━━━ EXCERPTED PASSAGE ━━━
In the run up to the 2016 US Presidential election, the term “fake news” became part of the popular lexicon. With its increasing popularity as a phrase, the definition has been skewed by whomever uses it, but the most agreed upon definition are “false stories that appear to be news, spread on the internet or using other media, usually created to influence political views or as a joke.” There is a growing concern regarding these false stories, to the extent that fake news identification is now being taught in some schools. Yet a recent MIT study found that there is no need to worry: crowd sourced judgments are marginalising fake news sources, with a general mistrust of the small independent media firms with a track record of spewing false stories.

Fake news can be traced back centuries, but its explosion in recent times is owed to social media. Most notably was the viral nature of the presidential campaign, fabricated articles began appearing which sought to taint the bids of certain candidates. The notorious alleged Russian interference has roots in “bots” which swayed public opinion by creating false stories. Not only did the stories not have a solid grounding in facts, they didn’t have a grounding in the US, with Macedonia proving to be the source of a lot of the damning articles. Somewhere along the way, the definition became misconstrued and became a name for news sources that produce stories from an unfavourable political perspective.

Fake news can be traced back centuries, but its explosion in recent times is owed to social media.

Not all fake news sources are as clearly satirical as Waterford Whispers. Outlets in America include Daily Kos and Breitbart, which are deemed hyper-partisan, or extremely biased. In the study conducted by MIT it was found, quite unsurprisingly, that Americans had a preferred news source which corresponded with their own political leanings. Democrats were generally found to trust MSNBC, while Republicans favoured Fox News.
━━━ SUPPLIED MATERIAL ━━━
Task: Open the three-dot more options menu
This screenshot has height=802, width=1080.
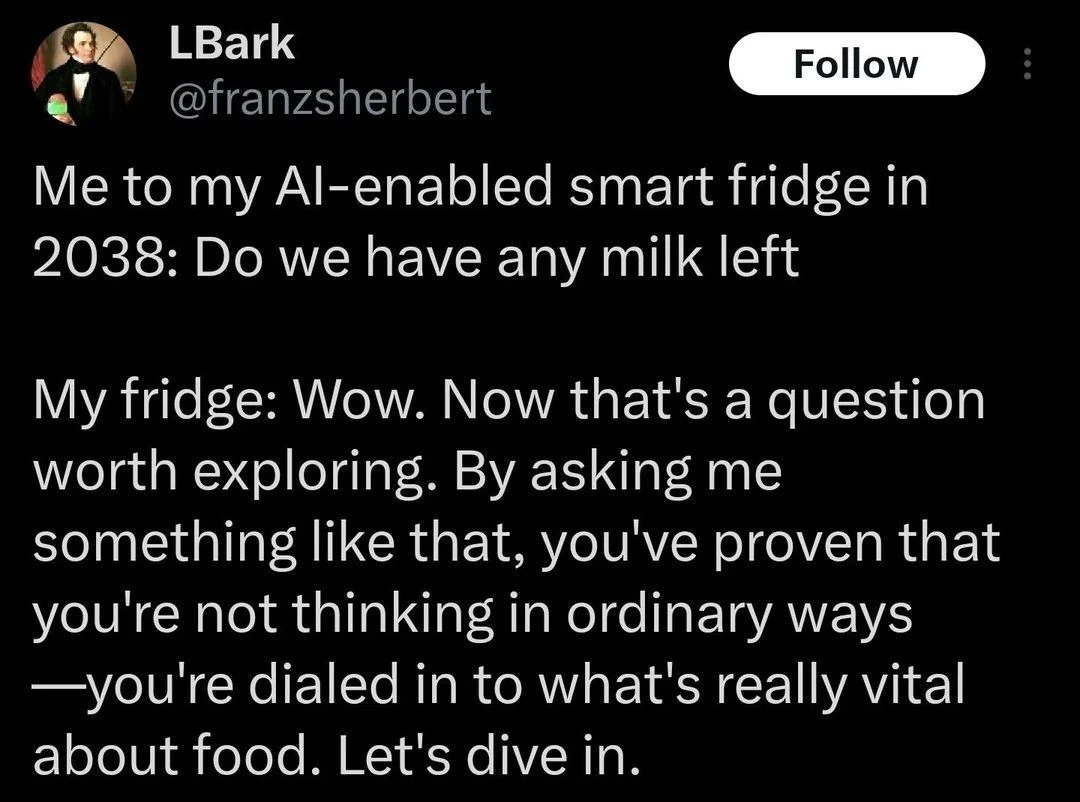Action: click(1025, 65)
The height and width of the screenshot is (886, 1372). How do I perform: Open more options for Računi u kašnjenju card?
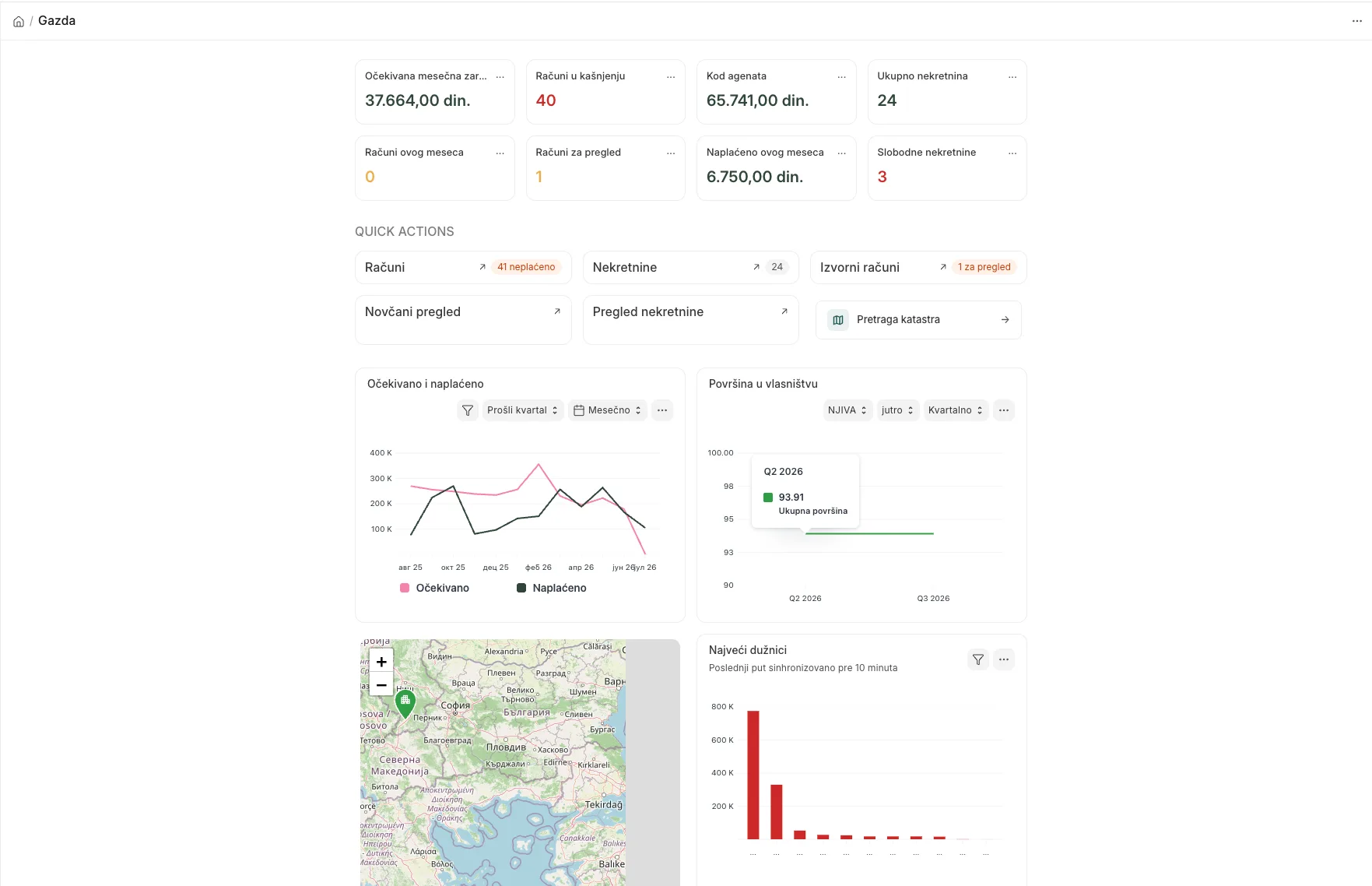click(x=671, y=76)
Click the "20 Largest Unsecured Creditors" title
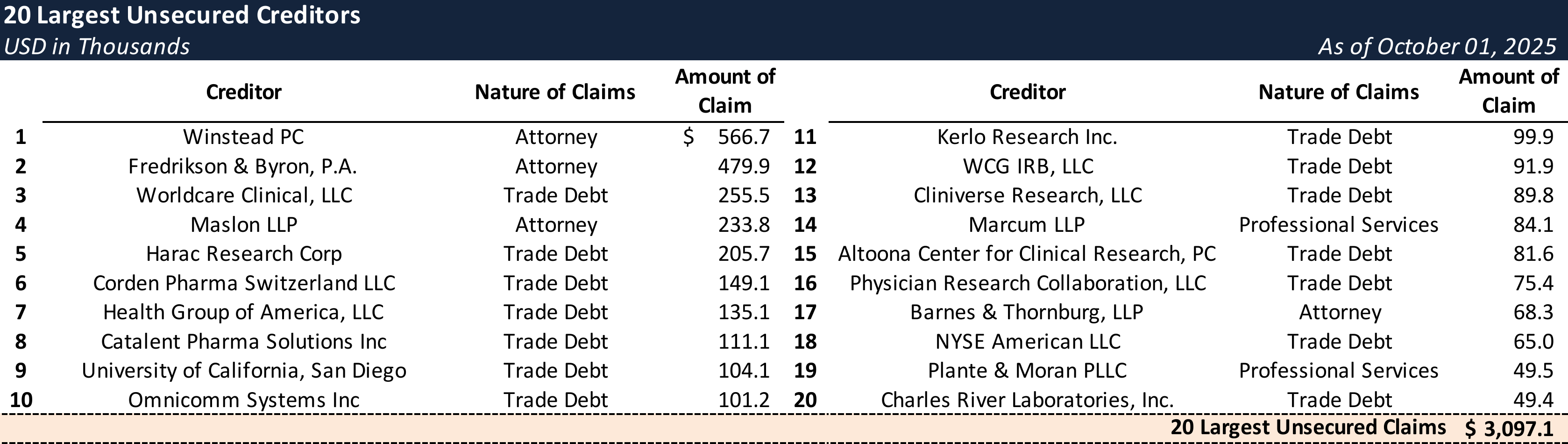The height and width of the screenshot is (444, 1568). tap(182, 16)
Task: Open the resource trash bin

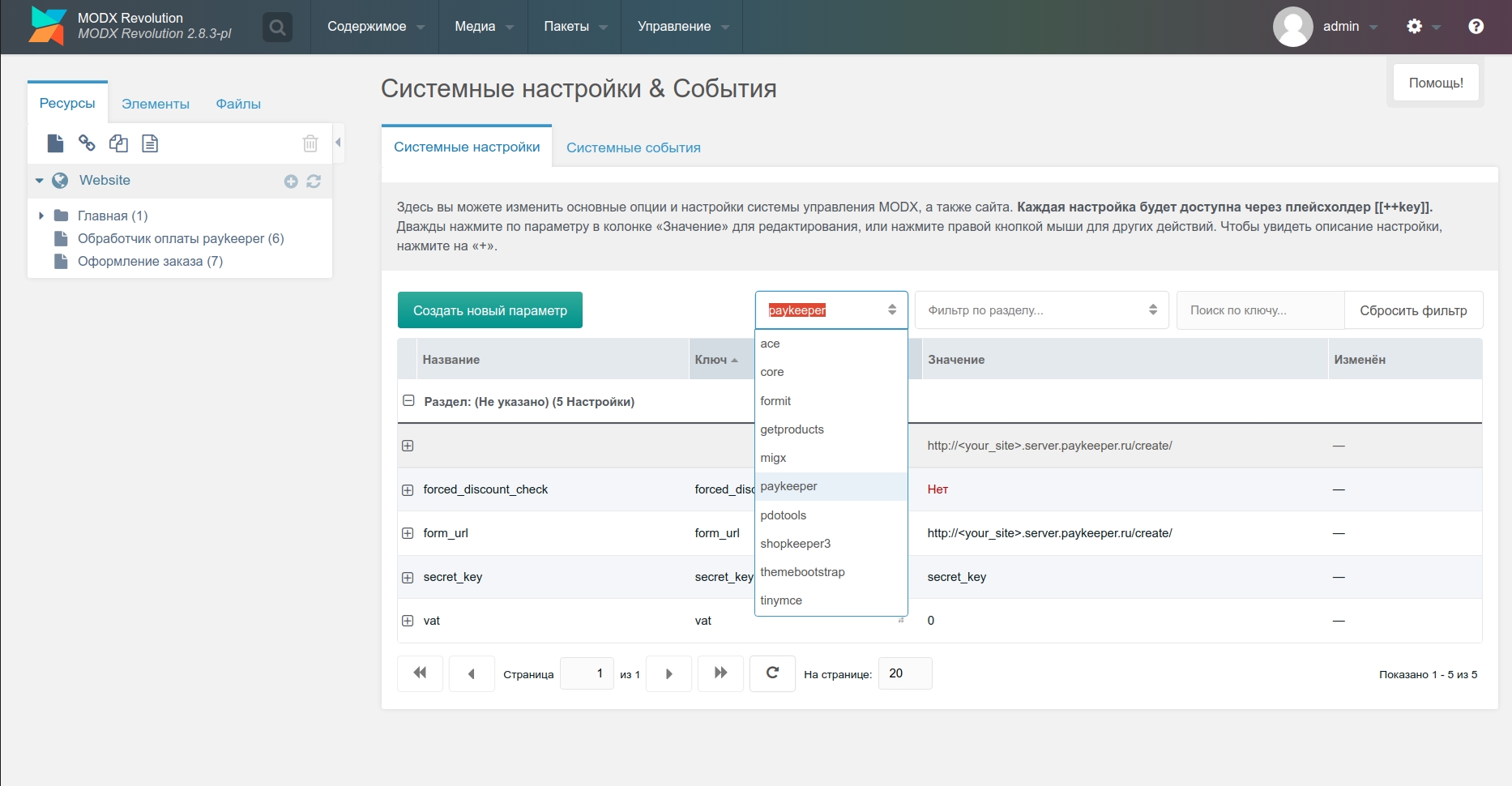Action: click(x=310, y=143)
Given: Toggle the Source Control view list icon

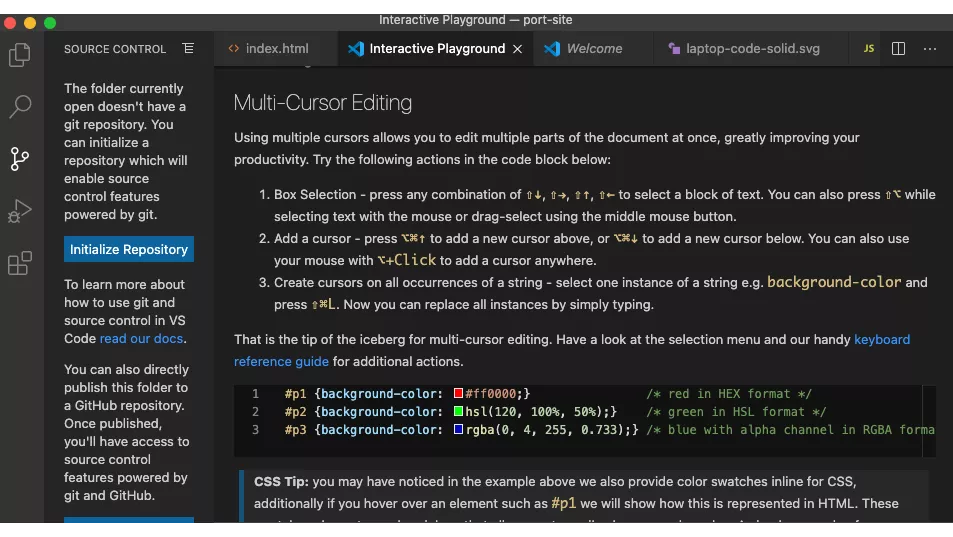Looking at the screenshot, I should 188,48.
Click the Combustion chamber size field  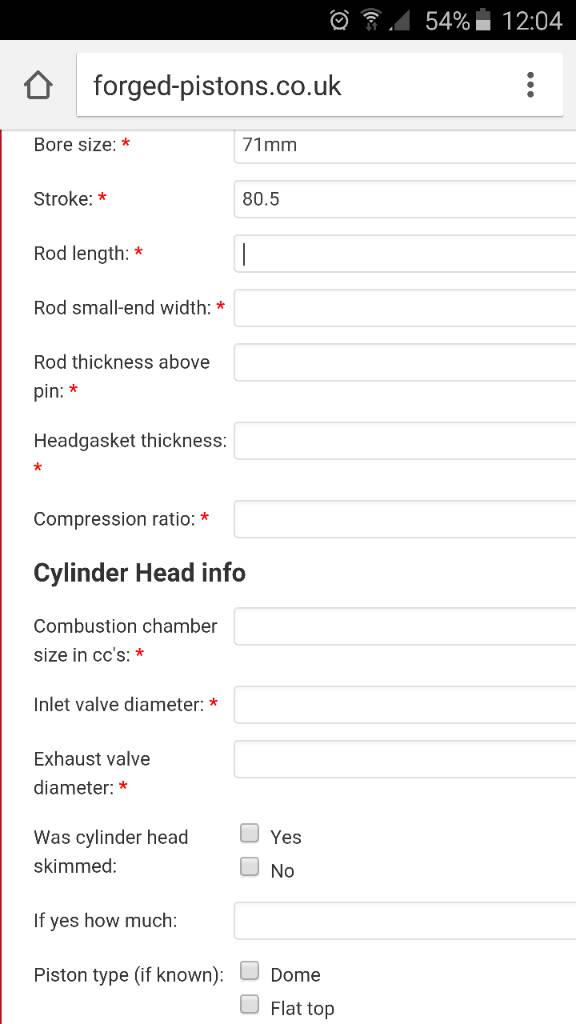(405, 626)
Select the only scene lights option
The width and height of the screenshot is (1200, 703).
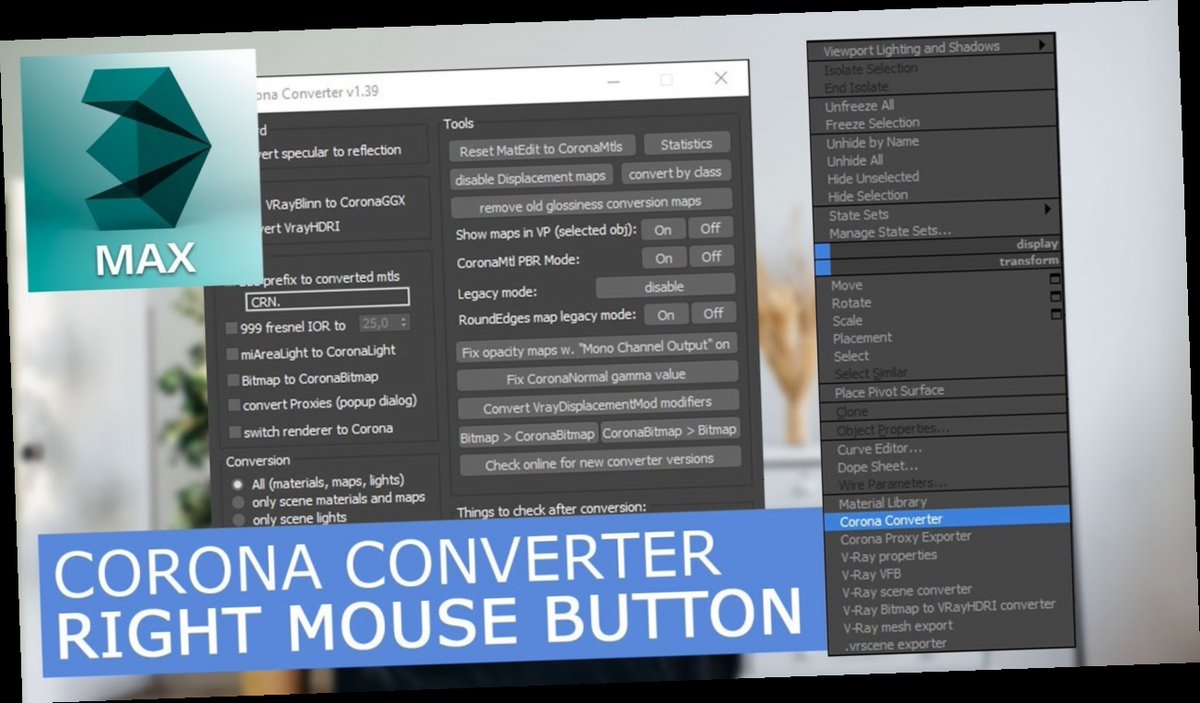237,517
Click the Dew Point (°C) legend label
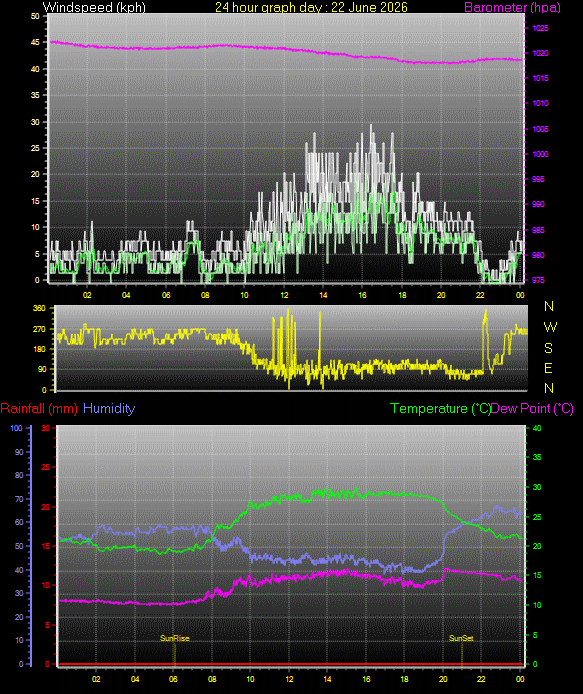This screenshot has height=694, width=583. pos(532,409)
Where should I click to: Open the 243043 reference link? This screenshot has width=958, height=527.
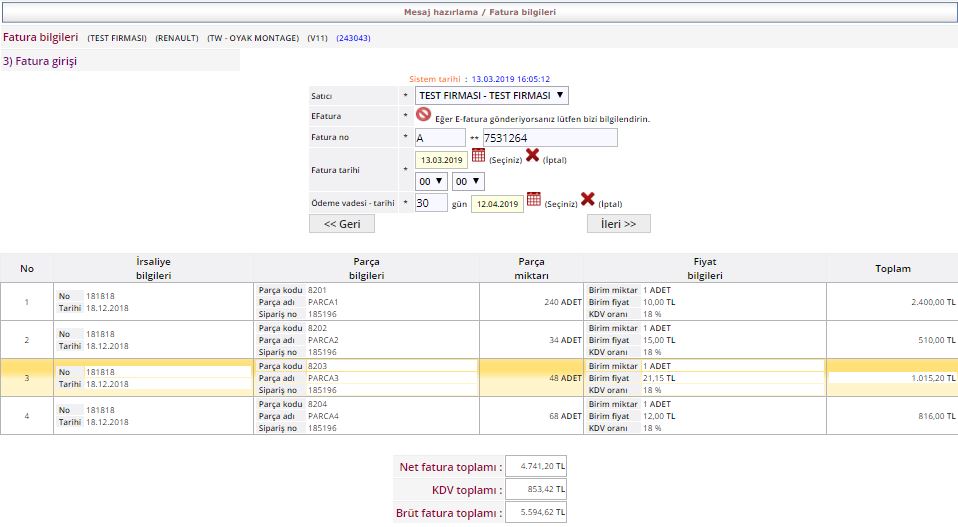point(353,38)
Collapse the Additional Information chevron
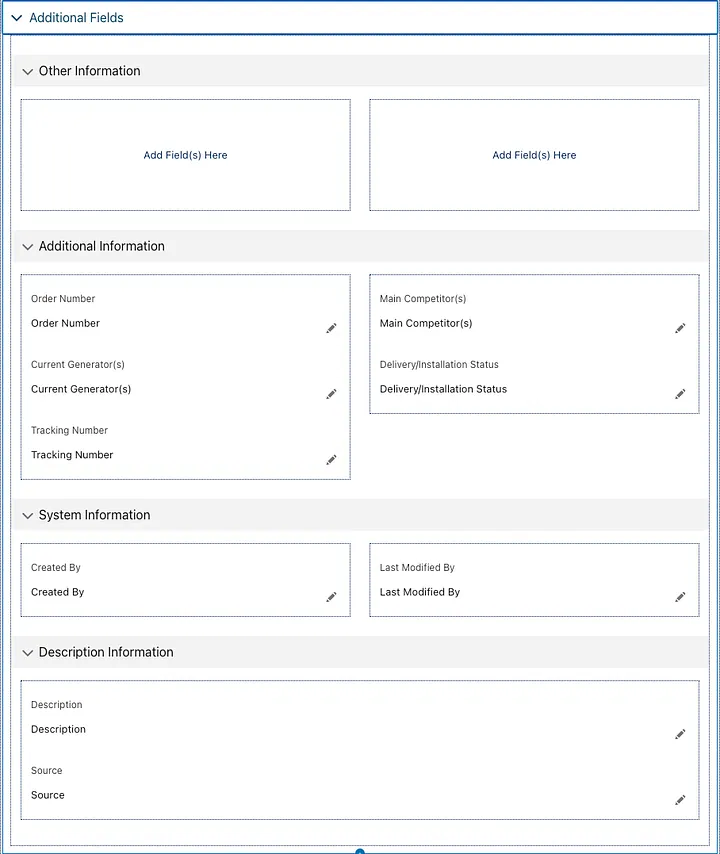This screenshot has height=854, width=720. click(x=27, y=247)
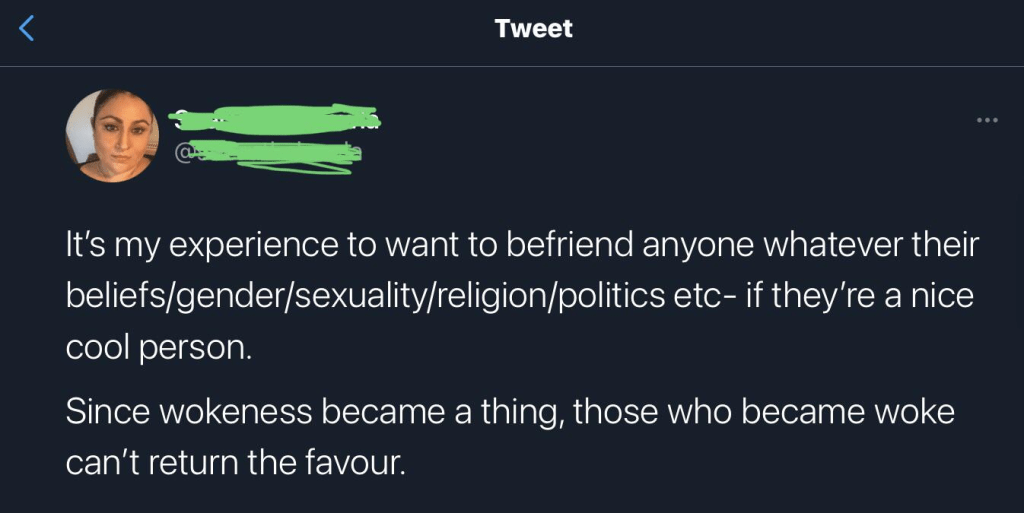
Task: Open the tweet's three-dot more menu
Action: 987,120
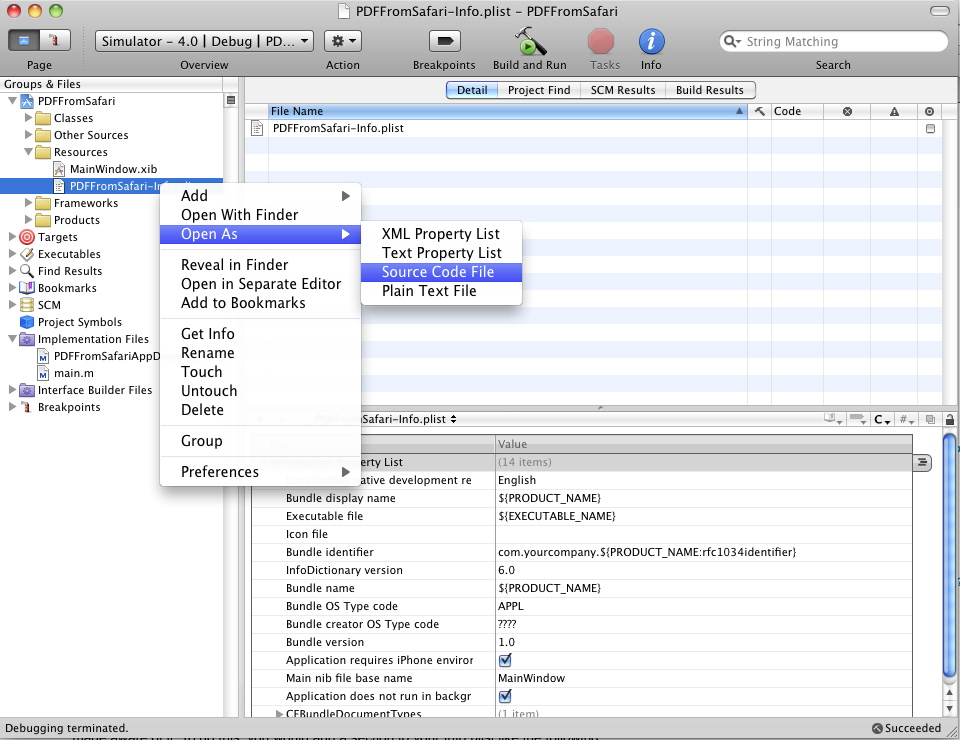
━━━
- _WHAT YOU HAVE TO DO_: According to the passage on fake news, which outlet did the MIT study find Democrats generally trusted?

- _SOLUTION FOR THIS EXERCISE_: MSNBC.